Шрифт:
Закладка:
Прежде всего в Комитет партийного контроля к тому же Сдобнову были вызваны Кулиш, Дашичев, Анфилов, т. е. все военные. Не могу точно сказать, что там происходило, но дело ограничилось строгим внушением. Анфилов, как говорят, написал покаяние. Отдельно на Комитет был вызван доктор исторических наук Лев Юрьевич Слезкин. Это один из честнейших людей, которых я когда-либо встречал в жизни. Сын известного, увы, напрасно забытого теперь русского писателя Юрия Слезкина, Лева еще во время финских событий 1939 года был мобилизован в армию и прослужил там вплоть до окончания войны в 1945 году. Мы с ним были однолетками, оба родились в 1920 году. Мать Левы была когда-то актрисой, и от родителей он унаследовал очень тонкую нервную организацию и эмоциональную реакцию. Во время войны Лева Слезкин был командиром танка, и во время танковой атаки в горящем танке лишился одного глаза. С тех пор он ходил с черной повязкой на лице, и эта повязка очень шла к его тонкой фигуре и чуть удлиненному лицу. Во всем его облике было нечто романтическое, да он и был по своей натуре романтиком. После войны он окончил исторический факультет Московского государственного университета, аспирантуру под руководством профессора А. С. Ерусалимского, затем стал доктором наук, специалистом по истории США и стран Латинской Америки. Он написал несколько очень хороших книг. Дважды был командирован на Кубу. Вернувшись в Москву, он написал «Историю кубинской республики».
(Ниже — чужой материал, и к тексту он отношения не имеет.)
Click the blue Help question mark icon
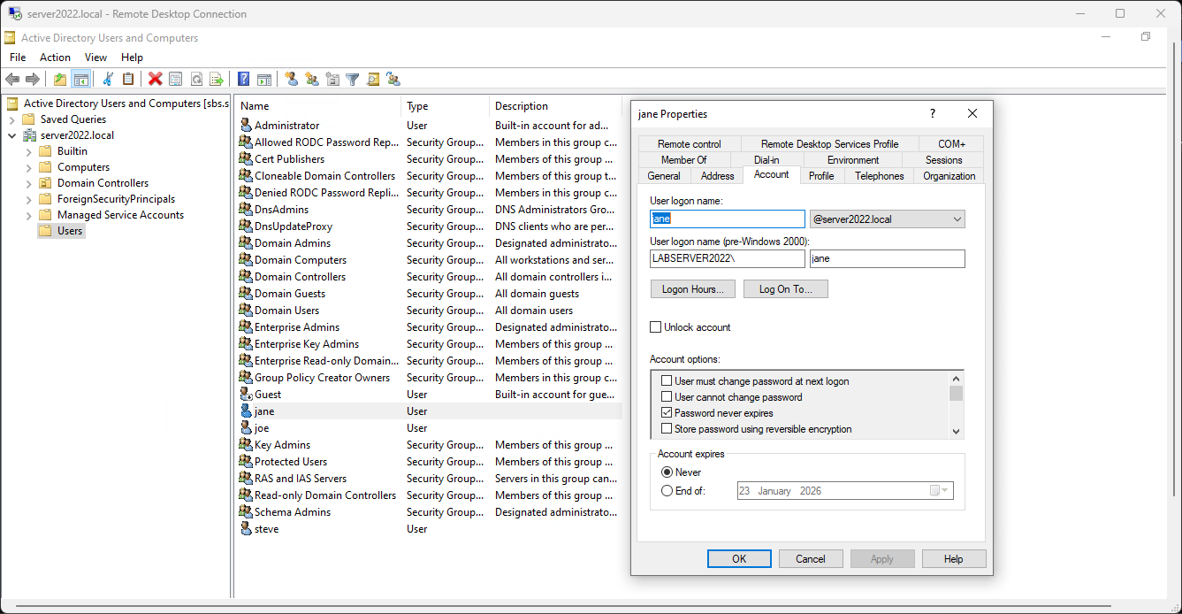243,79
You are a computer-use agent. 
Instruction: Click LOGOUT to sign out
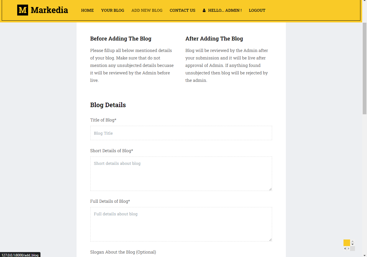coord(257,10)
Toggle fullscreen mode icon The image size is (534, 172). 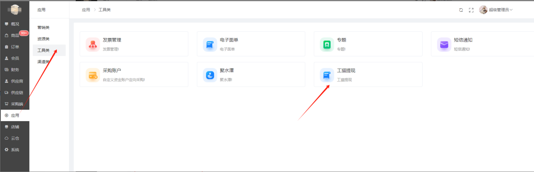pyautogui.click(x=471, y=10)
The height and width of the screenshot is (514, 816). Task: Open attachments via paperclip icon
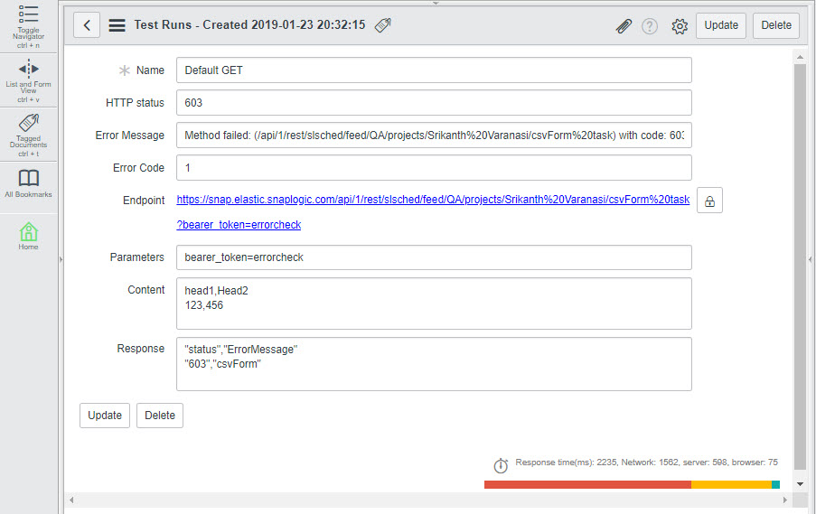624,26
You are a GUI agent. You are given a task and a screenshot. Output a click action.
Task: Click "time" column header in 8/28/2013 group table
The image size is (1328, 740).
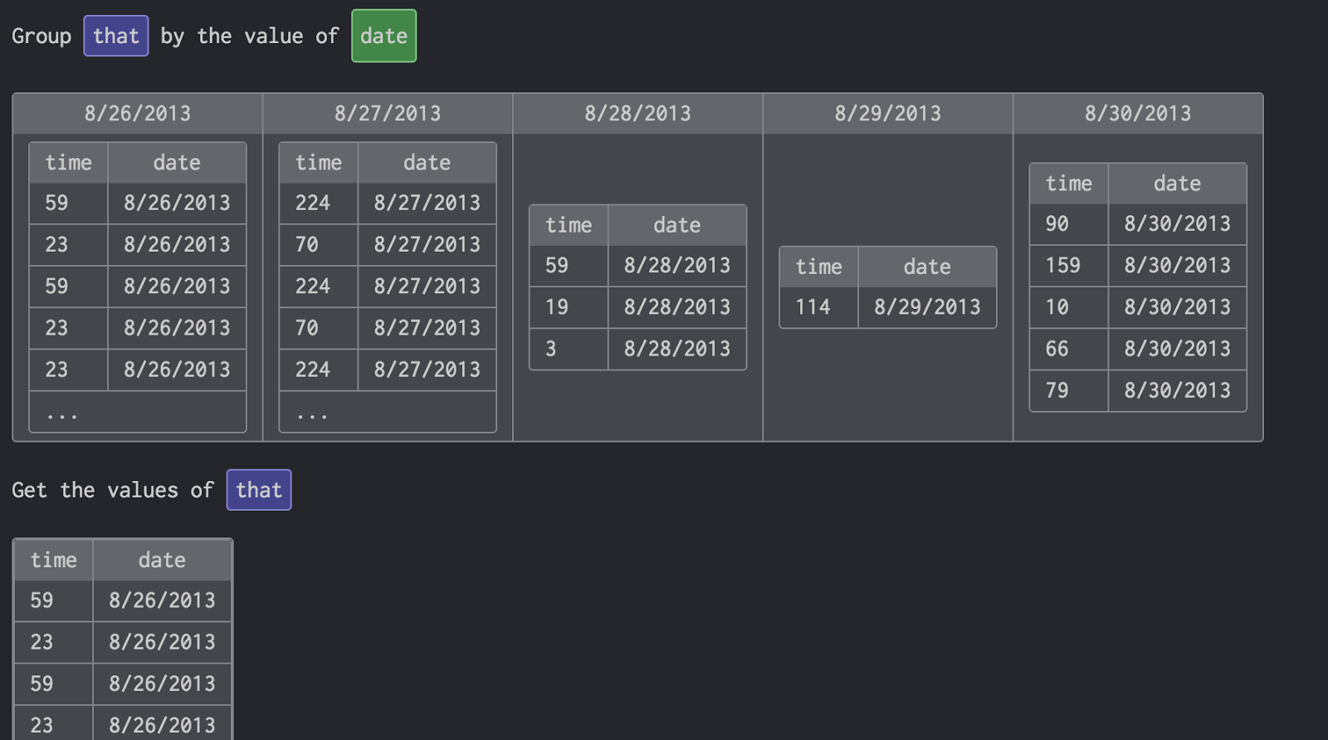[569, 225]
После своего возвращения с Кубы Лев Юрьевич был вызван в Комитет Партийного Контроля. Наверное продержали его там не один час. Вышел он оттуда со «строгим указанием». Вроде это было и не взыскание вовсе, но когда в последующие годы заходила речь о заграничной командировке, кандидатура профессора Слезкина неизменно отклонялась. Вот уже 12 лет как его не выпускают за границу.
По счастью доктор исторических наук Слезкин натура творческая. В 1979 году вышла в свет первая часть замечательного исследования, которому он отдал много лет своей жизни — «У истоков американской истории», о ранней истории Соединенных Штатов Америки. Эта книга сразу же стала бестселлером.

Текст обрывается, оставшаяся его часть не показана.